Prospective interns are strongly encouraged to explore funding opportunities from other sources, such as their colleges and faith communities. Many colleges offer grants for summer internship placements, or the opportunity to receive academic credit. UUCSJ will work with applicants to accommodate outside guidelines for funding.

For most locations, interns will be scheduled to work no more than 25 hours per week, to allow the option of seeking an additional part-time job. (from the page Global Justice Summer Internships)

Contrast the Changemaker Fellowships offered by the Pacific School of Religion, which I probably couldn’t even receive because at least 2/3 of the spots are to be taken by people of color. We white people are, after all, well under 1/3 of the world’s population. So this program and its membership sound exactly right.

This Fellowship provides a full-tuition scholarship for the new Certificate of Spirituality and Social Change, an immersive course of study, integrating theological reflection and spiritual formation with leadership for social change.  It also covers expenses for exciting immersion opportunities, leadership retreats, spiritual formation, and faculty mentoring.  Changemaker Fellows are talented individuals who have demonstrated their skills to lead justice-driven change in churches, organizations, communities, and individual lives.

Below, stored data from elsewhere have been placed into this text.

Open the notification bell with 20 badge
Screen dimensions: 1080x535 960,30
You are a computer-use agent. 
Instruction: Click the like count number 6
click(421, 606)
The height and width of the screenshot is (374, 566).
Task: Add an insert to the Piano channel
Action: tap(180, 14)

In this year-long program, Changemaker Fellows will:

  • Integrate formative theological study with a deeper understanding of their vocations as social change leaders or Changemakers;
  • Develop a greater understanding of transformative leadership practices and how to integrate these practices into their own social change work;
  • Take part in a variety of offerings including cohort and immersion learning experiences, faculty mentorship, and regular group meetings for engaged theological reflection and spiritual formation;
  • Enjoy a richly diverse learning experience while enriching the entire PSR community with their unique perspectives, skills, and gifts;
  • Earn the new Certificate in Spirituality and Social Change.  (The Fellowship covers the cost of tuition for this exciting new course of study!

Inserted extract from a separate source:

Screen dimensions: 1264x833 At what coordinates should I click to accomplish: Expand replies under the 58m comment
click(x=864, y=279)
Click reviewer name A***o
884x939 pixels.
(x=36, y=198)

This is an apples-to-oranges comparison, obviously; the goal of the Changemaker Fellowship program is quite different from the CSJ’s. But despite a heavily academic emphasis, it sees the diversity of the group as absolutely essential. It sees its work as so important that it must not be directed only toward those who can pay.

I don’t expect or want the College of Social Justice to create a certificate in social change; I just wish it would put its resources into trainings that are accessible to most people instead of a wealthy few. In the past year and a half, under Kathleen’s leadership, the CSJ has taken some steps in that direction. When she wrote to me, she spoke of instituting domestic programs in Boston and New Orleans, and they have; there are others in the US as well, and they are less expensive than a trip to Haiti or India.

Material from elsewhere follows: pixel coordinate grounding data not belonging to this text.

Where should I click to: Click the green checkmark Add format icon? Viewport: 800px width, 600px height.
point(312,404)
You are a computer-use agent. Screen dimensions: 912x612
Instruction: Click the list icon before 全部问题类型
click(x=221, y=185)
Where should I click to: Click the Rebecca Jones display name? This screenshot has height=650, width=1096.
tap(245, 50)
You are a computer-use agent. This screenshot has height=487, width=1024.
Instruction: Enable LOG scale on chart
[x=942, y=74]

There are ways to reduce the costs by a couple of orders of magnitude, however, that are being neglected, perhaps because they just aren’t as much fun for those among us who can afford a $1000 vacation. Flying trainers from Boston to our own communities, for example, would open the door to hundreds of interested activists; the cost per person could easily be lowered to $20-50, making the job of finding sufficient scholarship money easier. Mark Hicks is involved in the creation of the curricula, I understand, and that’s wonderful news–but why not bring his teachings to us where we are, instead of reserving them for those who can afford a flight across the country or the ocean? (And consider the carbon savings!) Technology has enabled us to meet faraway people for the price of an internet connection and a computer, and such meetings could be very inspiring and educational. In the meantime, the activists themselves might be encouraged to put their money into justice-making, rather than a fun, albeit challenging, trip for themselves.

I know the hope is that when the participants come home, they’ll bring what they learned to their local community. The question is, what will they have learned?